How the queue scheduler should treat this job.

| Field | Notes |
|---|---|
| `queue` | Queue name; default `default`. |
| `priority` | 0-10, default 5. |
| `preemptible` | If true, lower-priority jobs may preempt this one. |
| `max_runtime_seconds` | Hard timeout. |
| `required_capabilities` | List of node-capability tags this job needs. |

## Lifecycle

The `JobStatus` enum is the source of truth:

`PENDING` → `QUEUED` → `SCHEDULING` → `PREPARING` → `TRAINING` → `CHECKPOINTING` → `EVALUATING` → `EXPORTING` → `COMPLETED`

Side branches:

- `PAUSED` — entered from `TRAINING` via `POST /jobs/{id}/pause`. Re-enters `TRAINING` via `POST /jobs/{id}/resume`.
- `CANCELLED` — terminal state from `POST /jobs/{id}/cancel`. Reachable from any non-terminal state.
- `FAILED` — terminal, error captured in `error_message` / `error_type`.
- `PREEMPTED` — coordinator reclaimed the GPUs; retryable.

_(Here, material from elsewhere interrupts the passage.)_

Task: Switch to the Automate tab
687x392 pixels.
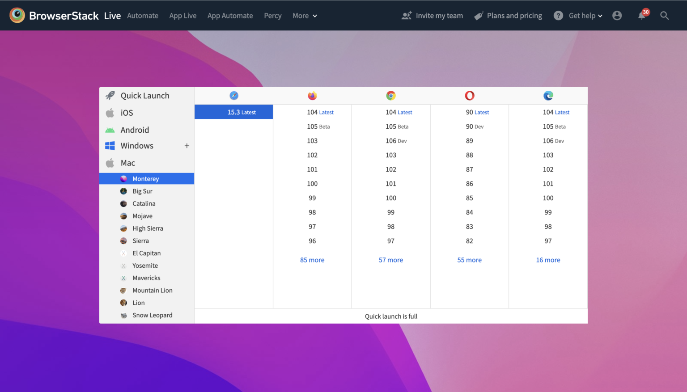Action: click(x=143, y=16)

`COMPLETED`, `FAILED`, `CANCELLED`, and `PREEMPTED` are terminal. `CHECKPOINTING`, `EVALUATING`, and `EXPORTING` are transient phases inside the broader "running" lifetime.

## Lifecycle controls

### Cancel

`POST /jobs/{job_id}/cancel`, body `{ "reason": "..." }`. Coordinator stops the run, releases GPUs, marks `CANCELLED`. Any partial checkpoint that was being written may or may not be retained — depends on coordinator implementation.

### Pause

`POST /jobs/{job_id}/pause`, body `{ "save_checkpoint": true }`. Saves a checkpoint by default, releases GPUs, marks `PAUSED`. Useful when you need the hardware for a higher-priority job without losing progress.

### Resume

`POST /jobs/{job_id}/resume`, body `{ "checkpoint_id": "..." }`. Empty `checkpoint_id` resumes from the most recent. Re-queues the job; status walks `QUEUED` → `SCHEDULING` → ... again.

### Retry

`POST /jobs/{job_id}/retry`, body:

```json
{
  "checkpoint_id": "",
  "modify_resources": false,
  "new_resource_config": null
}
```

Creates a child job (`parent_job_id` set on the child) starting from the given checkpoint, with the original `resource_config` unless `modify_resources: true` and `new_resource_config` is supplied. Use this when a job failed for a transient reason (OOM at higher batch, node went away) and you want to try again with adjusted resources.

## Checkpoints

Checkpoints are owned by the coordinator. ScaiMind does not expose a "list checkpoints" endpoint; checkpoint ids surface via the job detail response, the metrics response, and any pause/resume/retry calls you make. The `output_config.checkpoint` block controls cadence and retention.

To restart a job from a checkpoint, supply the id in `training_config.resume_from_checkpoint` on a fresh `POST /jobs`, or on `POST /jobs/{id}/resume` / `POST /jobs/{id}/retry`.

## Labels and queries

`labels` is a free-form `dict[str,str]`. The coordinator indexes labels and supports them as filters on `GET /jobs?labels.team=support` (filtering is handled coordinator-side; see the API reference for current support). Convention is to use labels for team, experiment, dataset version, model family — anything you would want to slice the dashboard by.